• _Records shown_
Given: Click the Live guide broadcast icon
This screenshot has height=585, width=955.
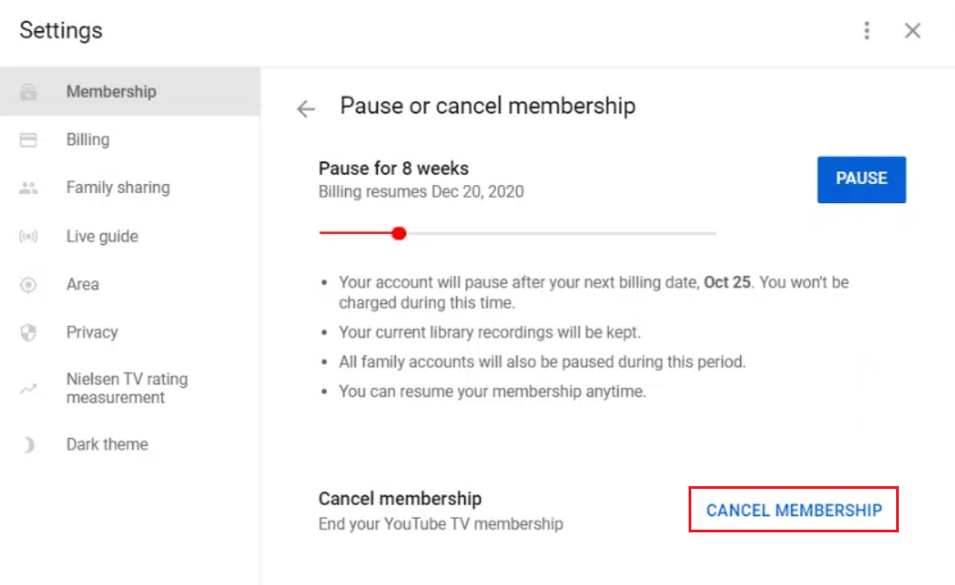Looking at the screenshot, I should pos(29,237).
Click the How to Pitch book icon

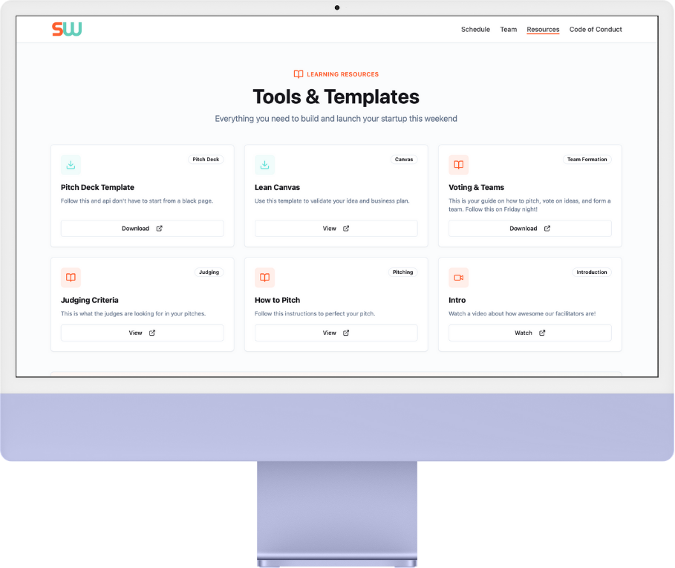coord(264,278)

• _What this task involves_
Format the lines of the records above as a JSON list of strings, one string per line, with blank lines and pictures omitted.

• _Solution to this task_
[
  "Given: Click the Live guide broadcast icon",
  "This screenshot has height=585, width=955.",
  "Looking at the screenshot, I should pos(29,237).",
  "Click the How to Pitch book icon",
  "coord(264,278)"
]